Cell-attached GPMVs can laterally segregate into coexisting fluid phases. (A, C, and D) RBL cells treated with 4% (vol/vol) ethanol. Cells containing fluorescent membrane probes show formation of large GMPVs attached to the cell bodies by superposition of CM or two-photon microscopy image z-stacks. (A) Cell expressing geranylgeranyl-EGFP (GG-GFP) with attached GPMV measured by CM-imaged stack at ≈23°C. Note the absence of internal membranes within the GPMV and significant partitioning of GG-GFP into the GPMV compared with the cell body structures. (B) CM images of an NIH 3T3 GPMV incubated at room temperature with 1% (vol/vol) DMSO and R-DOPE, showing large-scale fluid/fluid phase coexistence similar to the RBL cells. (C and D) Two-photon microscopy images of a cell-attached GPMV colabeled with the membrane markers Nap (C) and R-DOPE (D), imaged at 5°C. Note their contrasting wavelength-selected labeling of the separated phases.

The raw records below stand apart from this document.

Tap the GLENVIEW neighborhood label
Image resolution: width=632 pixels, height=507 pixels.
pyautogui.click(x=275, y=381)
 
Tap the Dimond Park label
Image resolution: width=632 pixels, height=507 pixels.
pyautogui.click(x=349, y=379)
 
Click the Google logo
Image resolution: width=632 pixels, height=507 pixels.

Cell bodies show large fluorescence (attenuated here) due to internalized membrane probes. (Scale bars, 5 μm.)

Fig. 2.

Plasma membrane lipids and lipid fluorophores in GPMVs demonstrating characteristic phase preferences resembling the L_o/L_d partitioning behavior in model membranes. GPMVs, all prepared by formaldehyde/DTT treatment of RBL cells, were colabeled by Nap, R-DOPE, or DiIC16 and by A488-CTB bound to GM₁ or A568-annexin V bound to phosphatidylserine. Images are equatorial CM sections obtained at ≈23°C. (A) GPMVs colabeled with Nap and R-DOPE show contrasting partitioning. (B) GPMVs colabeled with CTB and R-DOPE show contrasting partitioning. (C) GPMVs colabeled with CTB and DiI C16:0 show contrasting partitioning. (D) CTB/annexin V-colabeled GPMV shows contrasting partitioning, indicating that annexin V labels an L_d-like phase.

Fig. 3.

GPMVs reveal membrane protein phase preferences in detergent-free GPMVs. Fluorescence images of equatorial confocal sections through GPMVs comparing the fluid phase partitioning of membrane-associated proteins (left column) to the lipid probes R-DOPE and CTB bound to GM₁ (right column). All GPMVs were prepared by formaldehyde/DTT treatment of RBL cells and imaged at ≈23°C. (A) GPI-anchored protein Thy-1 labeled with A488-anti-Thy1 mAb is preferentially in L_o phase, showing fluorescence in regions contrasting to R-DOPE partitioning in the L_d-like phase. (B) Lyn-GFP partitions preferentially into the L_d-like phase, in contrast with the CTB-labeled L_o-like phase. (C) PM-GFP partitions strongly into the L_d-like phase, in contrast to the CTB-enriched phase, in a cell-attached GPMV. (D) GG-GFP partitions preferentially into the L_d-like phase, complementary to CTB. (E) FcεRI labeled with A488-IgE partitions into the L_d-like phase colabeled with R-DOPE. (F) FITC-Con A labels glycoproteins and glycolipids that preferentially cosegregate with the L_d phase marker R-DOPE. (G) A significant fraction of Con A receptors populate GPMVs, compared with those in the attached cell. (Scale bar, 5 μm.)